● **STATED GOAL**
Please reproduce word for word the records from the line containing "At what coordinates" through the end of the records, leaving the pictures out of your answer.

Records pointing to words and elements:
※
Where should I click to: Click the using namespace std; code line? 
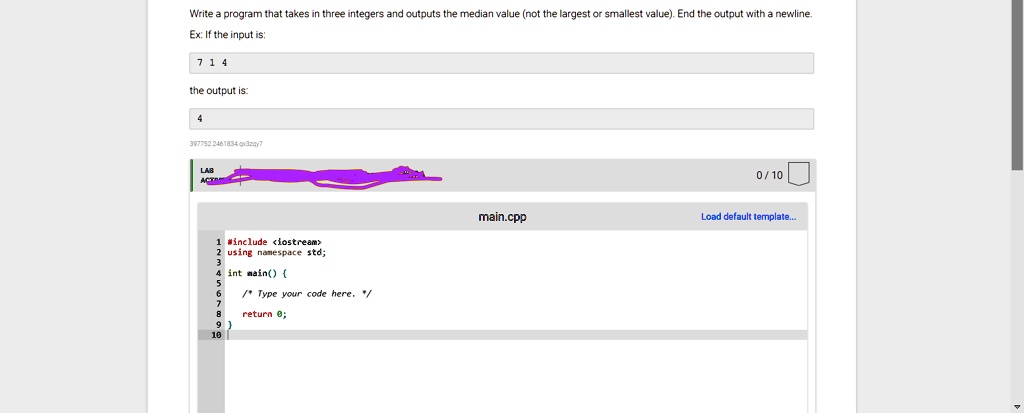click(x=276, y=252)
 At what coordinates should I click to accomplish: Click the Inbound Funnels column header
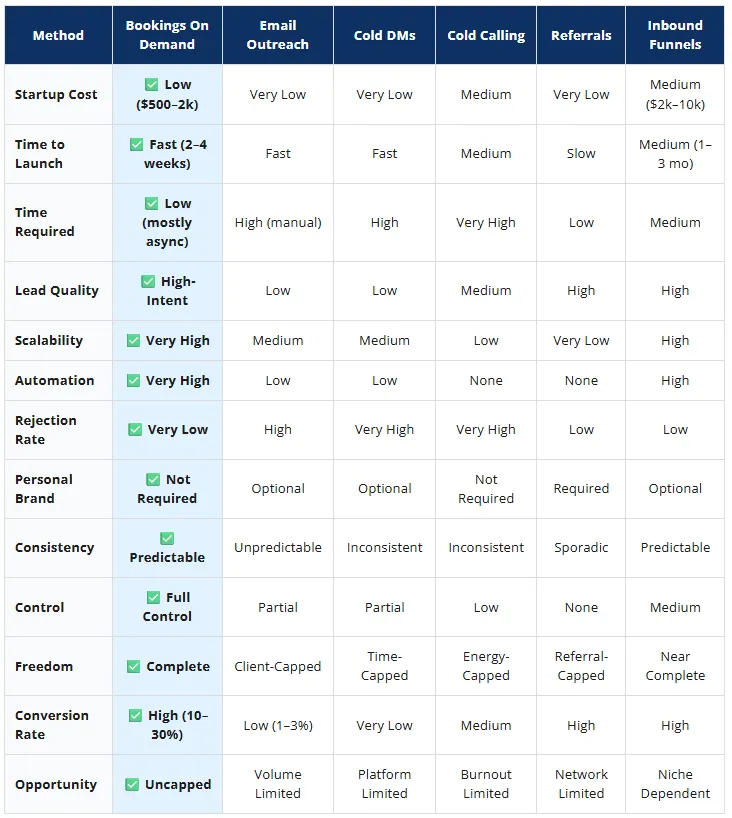click(x=675, y=35)
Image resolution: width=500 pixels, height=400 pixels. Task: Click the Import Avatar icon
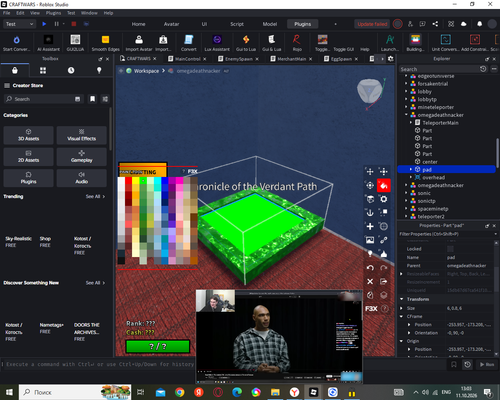139,43
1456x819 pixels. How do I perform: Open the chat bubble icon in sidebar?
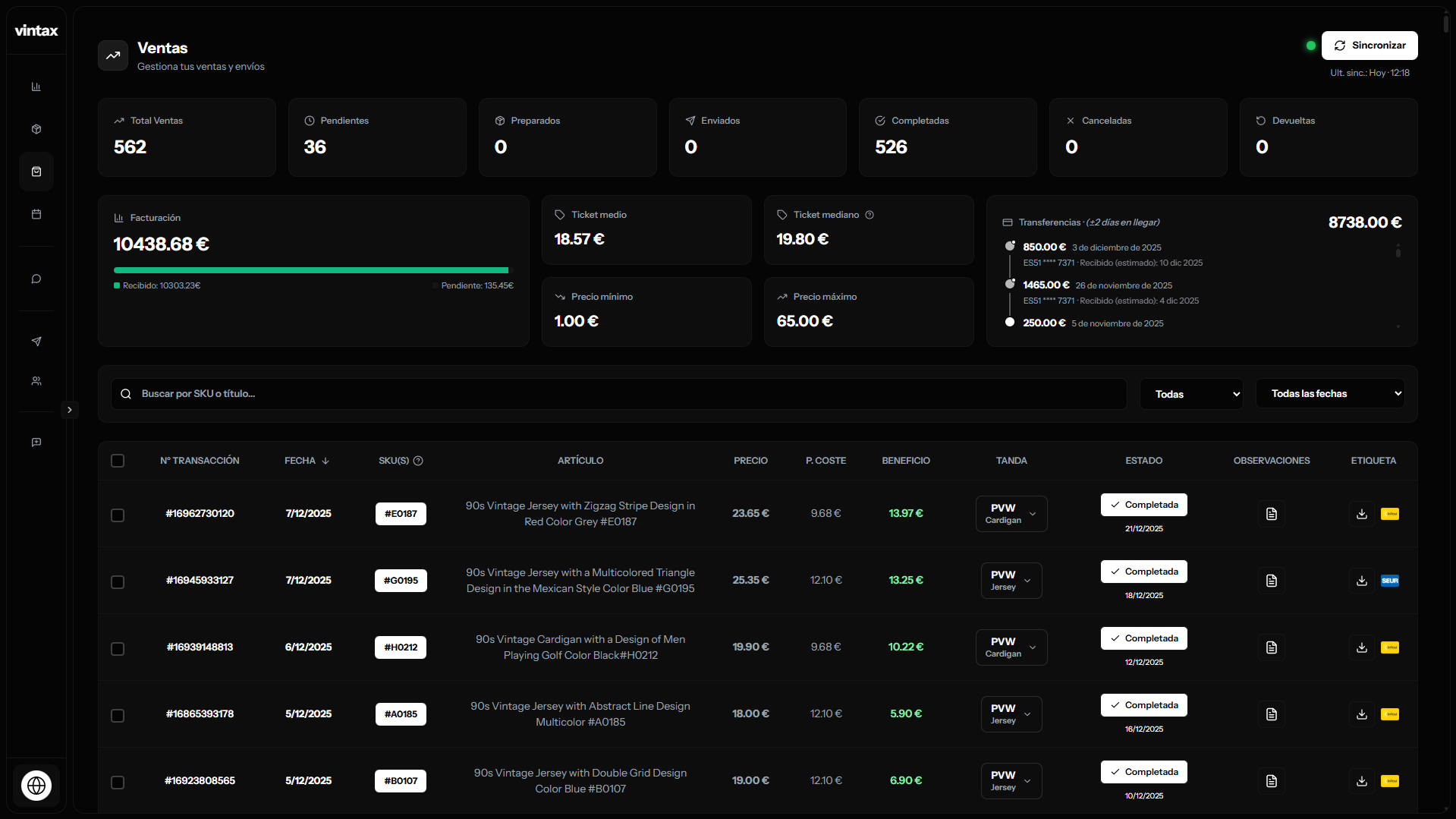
※
● **ANSWER IN FULL**
 At what coordinates should I click to accomplish: Click the Inbound Funnels column header
click(x=675, y=35)
Image resolution: width=500 pixels, height=400 pixels. Task: Click the Import Avatar icon
139,43
1456x819 pixels. How do I perform: Open the chat bubble icon in sidebar?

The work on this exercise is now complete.